Farmer David Ernst is passionate about raising livestock while protecting the environment through a variety of scientific methods. He seems to embrace the concept of the “chaos” or “butterfly” theory.
The “butterfly effect” describes how a small change in one state of a deterministic nonlinear system can result in large differences in a later state, meaning there is sensitive dependence on initial conditions. A metaphor for this behavior is that a butterfly flapping its wings in Brazil can cause a hurricane in Texas. This seems to be applicable to those raising livestock and growing grains.
David is not new to working with animals and the earth. He was born Nov. 18, 1982, to Harold and Judy Ernst on a dairy farm in New Douglas; he has an older sister, Tammy. His parents and grandparents established Ernst Family Farms and David was involved in all facets of the operation at an early age.
As he matured, he discovered he had an interest in history, especially the Civil War. During his teen years he was involved in 4H and showing calves. David graduated from Highland High School in 2001 and completed four years at Western Illinois University, where he majored in animal science and minored in agriculture systems, graduating in 2005.
Also in 2005 and while attending a New Year’s Eve celebration, a friend introduced David to his sister, blond-haired, blue-eyed Whitney Thomas, and David was smitten. They dated four years and married July 18, 2009.
Eventually David’s dad sold the dairy cows and purchased beef cows. They now have approximately 40 cows and 200 feeder calves, which graze for the most part on grass or forage. In an effort to minimize soil erosion and perpetuating the cycle of life, David implements regenerative farming by growing all that he feeds his livestock and making certain to plant every season so there is no soil erosion, thus creating a regenerative cycle that replenishes the earth as he produces healthy meats for consumption.
According to “Regeneration International, RI,” ... “the loss of the world’s fertile soil and biodiversity, along with the loss of indigenous seeds and knowledge, pose a mortal threat to our future survival. According to soil scientists, at current rates of soil destruction, within 50 years we will not only suffer serious damage to public health due to a qualitatively degraded food supply characterized by diminished nutrition and loss of important trace minerals, but we will literally no longer have enough topsoil to feed ourselves.

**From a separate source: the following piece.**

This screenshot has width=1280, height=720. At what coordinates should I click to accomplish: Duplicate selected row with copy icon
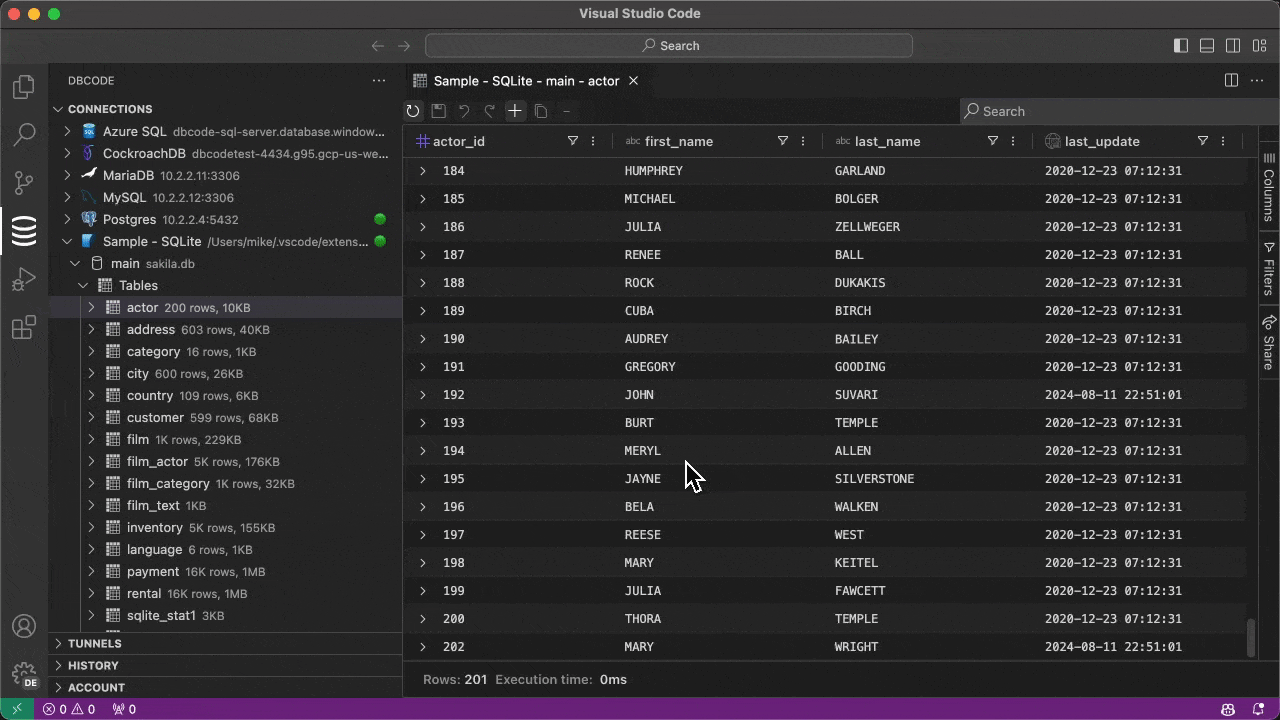(x=540, y=111)
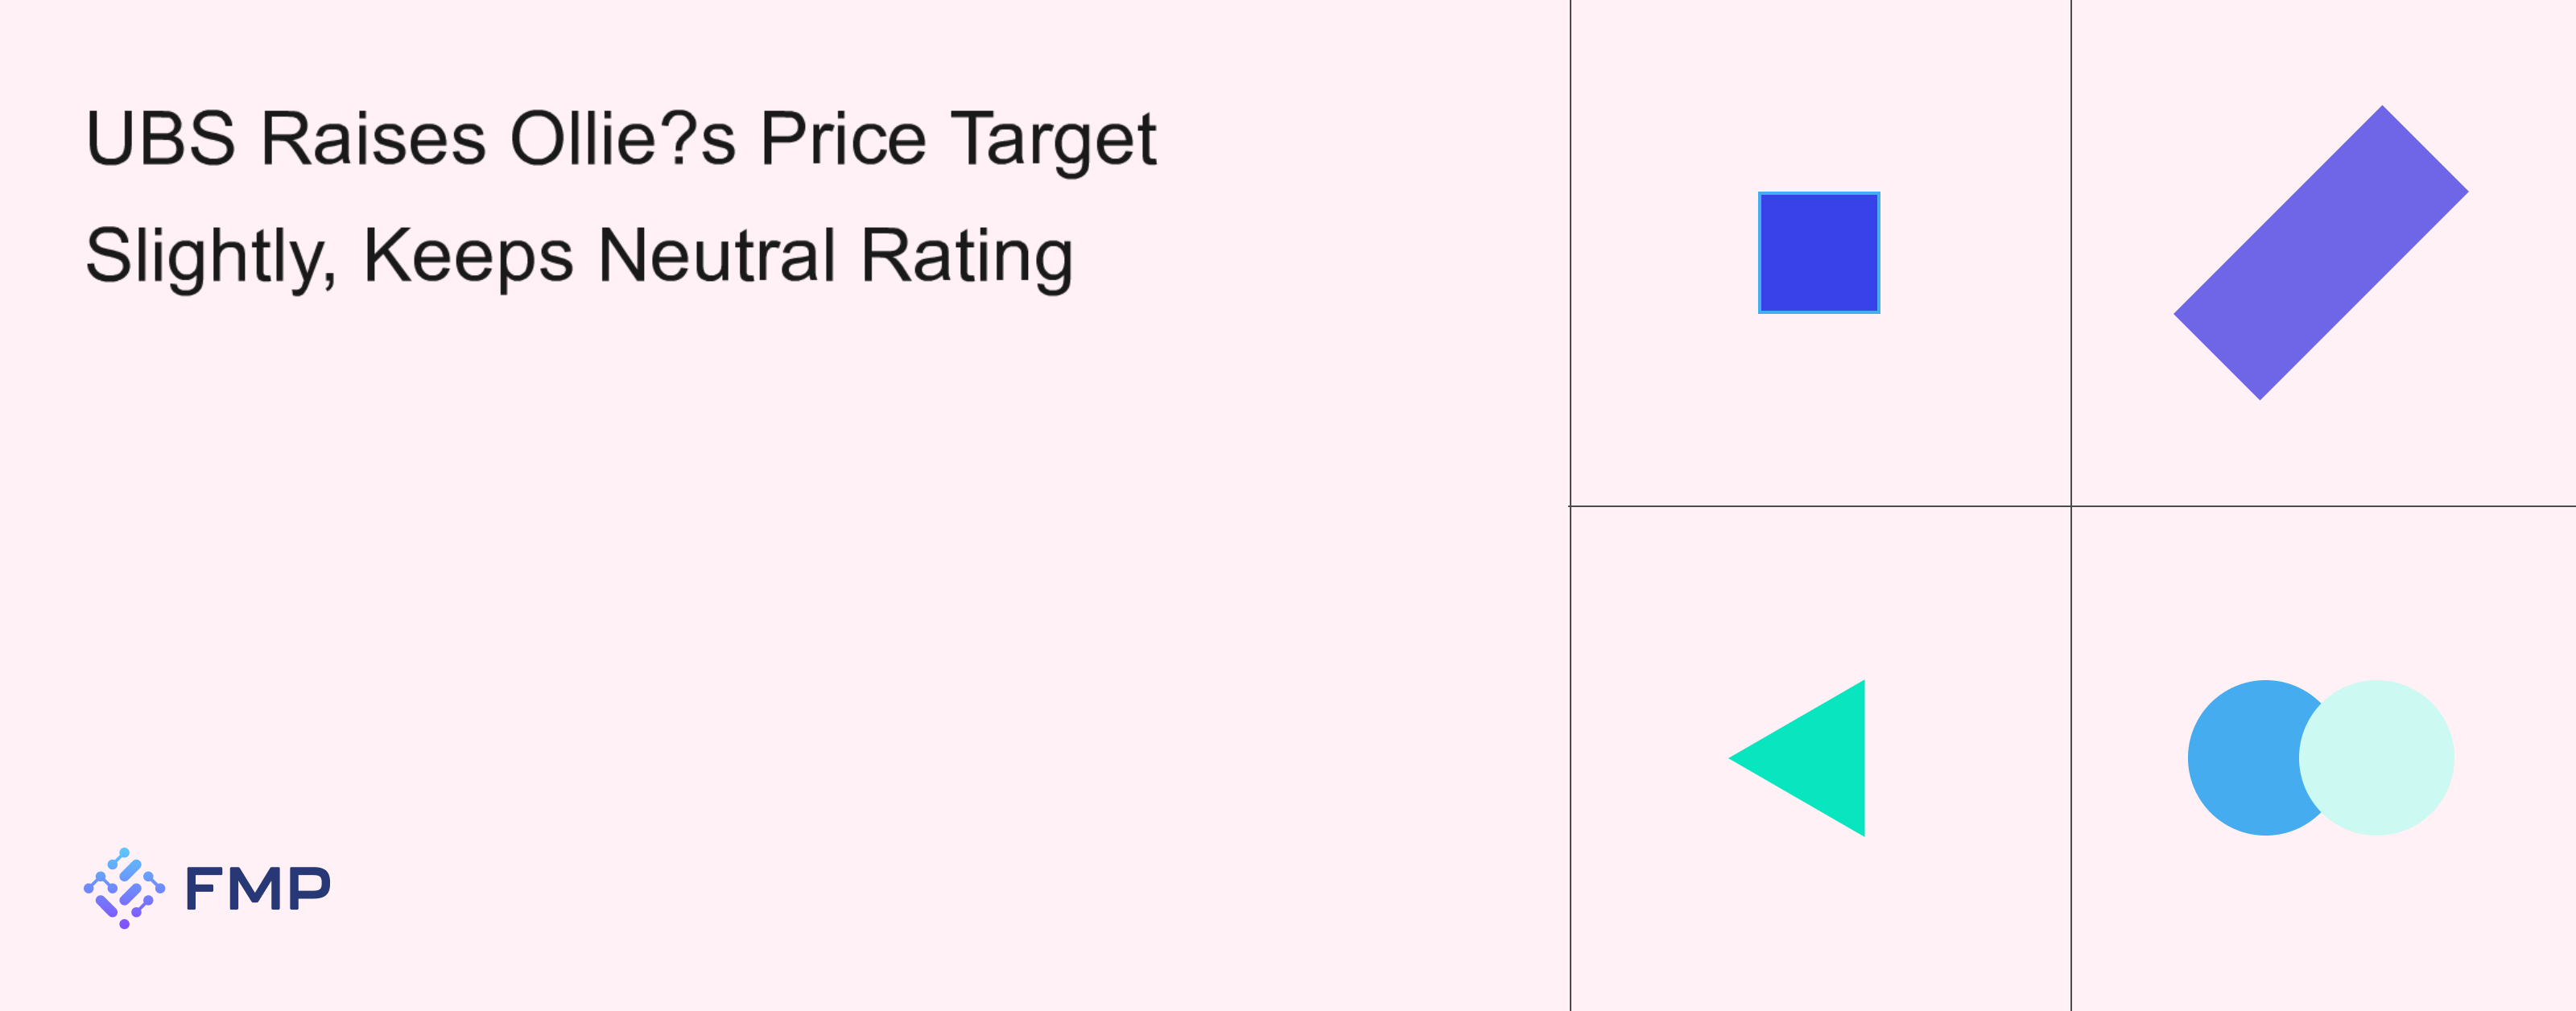Click the letter "M" in the FMP logo

(x=258, y=888)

Regenerative farming explained
How does regenerative farming work? RI describes it this way: “The key to regenerative agriculture is that it not only does no harm to the land, but actually improves it, using technologies that regenerate and revitalize the soil and the environment. Regenerative agriculture leads to healthy soil, capable of producing high-quality, nutrient-dense food while simultaneously improving, rather than degrading, land and ultimately leading to productive farms and healthy communities and economies. It is a dynamic and holistic practice incorporating permaculture and organic farming practices, including conservation tillage, cover crops, crop rotation, composting, mobile animal shelters and pasture cropping.”
David said, “we make certain we keep something growing year-round. We grow soybeans, corn, rye and wheat to create a cover-crop for the soil.” He enumerated their five principles of soil health as being:
- Armor on soil, so the soil is shaded;
- Keep living roots all of the time;
- Having a diverse variety of growth;
- Minimum disturbance of the soil through no till; and
- Livestock to graze.
He added this process can be done worldwide using biology to work in the farmer’s favor.
“Our cows are in a fenced pasture and the forage eaten transfers residues through their stomachs, and their saliva alone stimulates microbes,” said David.
This appears to be validated by RI’s statement: “Regenerative Agriculture describes farming and grazing practices that, among other benefits, reverse climate change by rebuilding soil organic matter and restoring degraded soil biodiversity, resulting in both carbon drawdown and improvement of the water cycle.”
David insists “every living thing serves a purpose and is dependent on everything else.”
He intends to continue to produce healthy foods while preserving the environment. He and his wife have two daughters, Aynslie, 7, and August, 5. The family resides in New Douglas.